Tumor-α9β1 integrin-mediated signaling induces breast cancer growth and lymphatic metastasis via the recruitment of cancer-associated fibroblasts

Tumor-derived matricellular proteins such as osteopontin (OPN) and tenascin-C (TN-C) have been implicated in tumor growth and metastasis. However, the molecular basis of how these proteins contribute to tumor progression remains to be elucidated. Importantly, these matricellular proteins are known to interact with alpha 9 beta 1 integrin. Therefore, we hypothesized that tumor-derived alpha 9 beta 1 integrin may contribute to tumor progression.
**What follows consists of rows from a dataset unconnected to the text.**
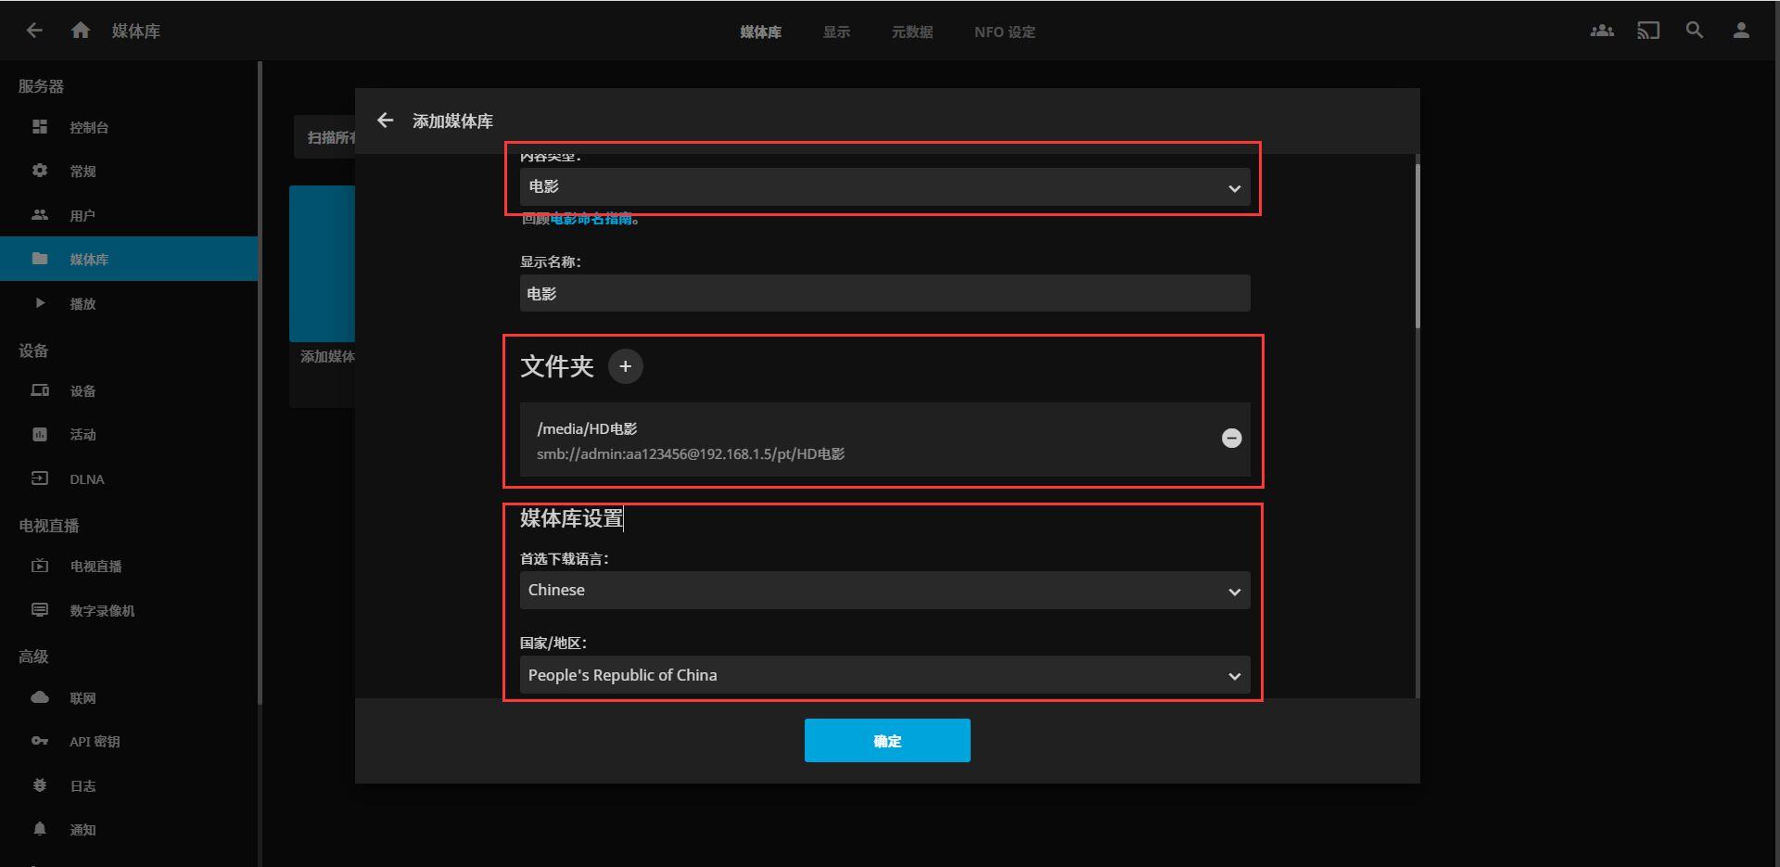Screen dimensions: 1780x867
Task: Switch to the 元数据 tab
Action: (x=911, y=32)
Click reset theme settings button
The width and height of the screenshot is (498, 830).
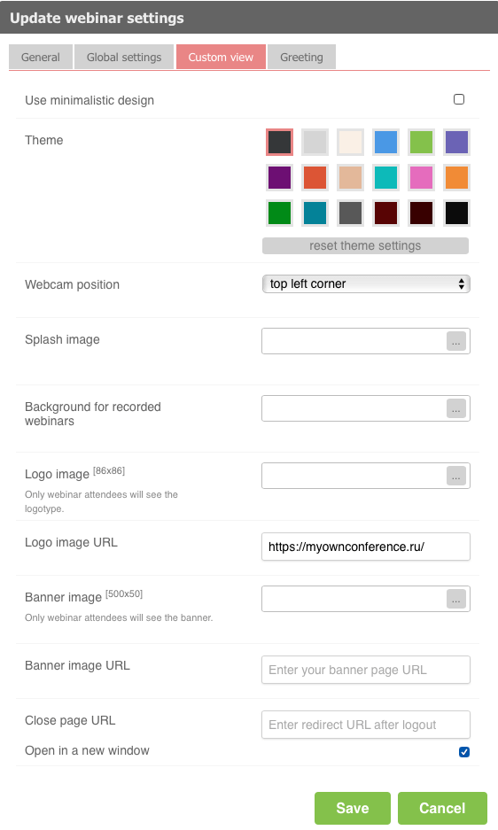coord(365,245)
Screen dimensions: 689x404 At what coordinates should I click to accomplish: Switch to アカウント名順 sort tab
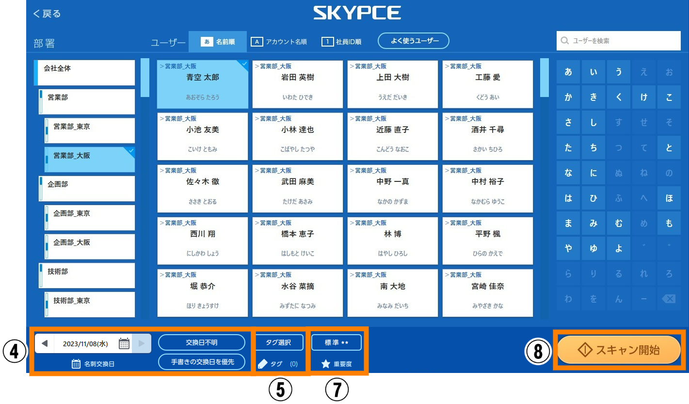279,42
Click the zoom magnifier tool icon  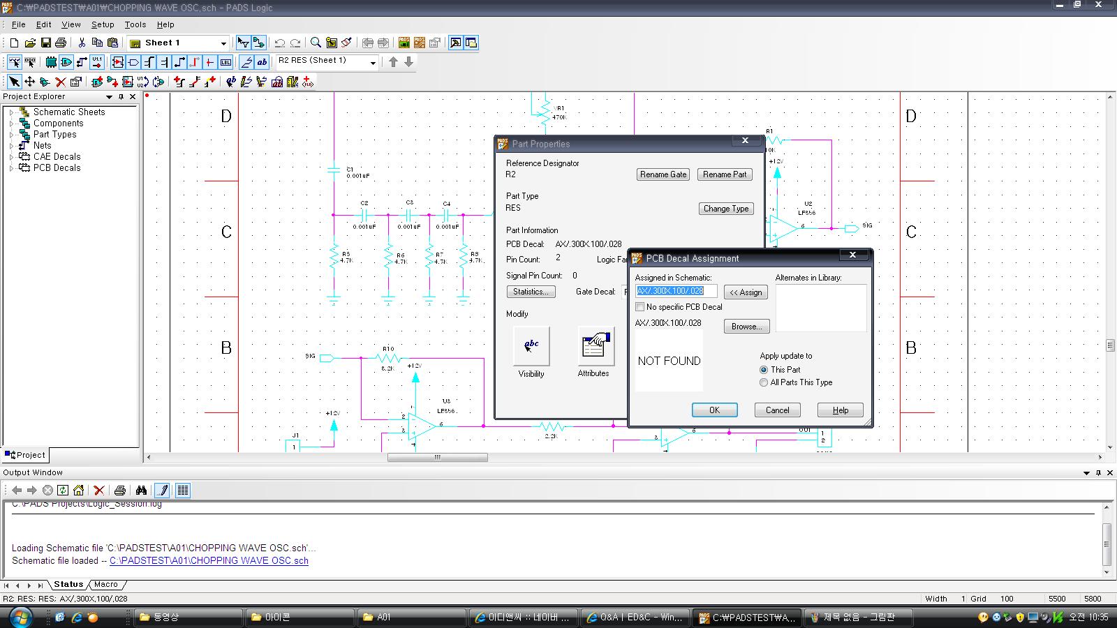[x=316, y=43]
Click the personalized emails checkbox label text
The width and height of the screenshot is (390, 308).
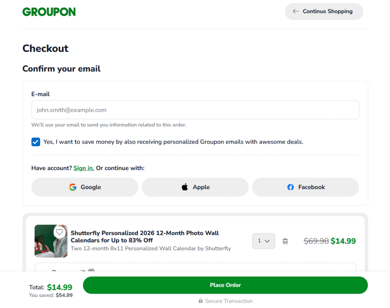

To clarify the roles of alpha 9 beta 1 integrin in tumor growth and lymphatic metastasis, we used an inhibitory anti-human alpha 9 beta 1 integrin antibody (anti-h alpha 9 beta 1 antibody) and a alpha 9 beta 1 integrin-positive human breast cancer cell line, MDA-MB-231 luc-D3H2LN (D3H2LN), in vitro functional assays, and an in vivo orthotopic xenotransplantation model. In this study, we demonstrated that tumor, but not host alpha 9 beta 1 integrin, contributes to tumor growth, lymphatic metastasis, recruitment of cancer-associated fibroblasts (CAFs), and host-derived OPN production. We also found that CAFs contributed to tumor growth, lymphatic metastasis, and host-derived OPN levels. Consistent with those findings, tumor volume was well-correlated with numbers of CAFs and levels of host-derived OPN. Furthermore, it was shown that the inoculation of D3H2LN cells into mammary fat pads with mouse embryonic fibroblasts (MEFs), obtained from wild type, but not OPN knock-out mice, resulted in enhancement of tumor growth, thus indicating that CAF-derived OPN enhanced tumor growth. These results suggested that tumor alpha 9 beta 1-mediated signaling plays a pivotal role in generating unique primary tumor tissue microenvironments, which favor lymphatic metastasis and tumor growth.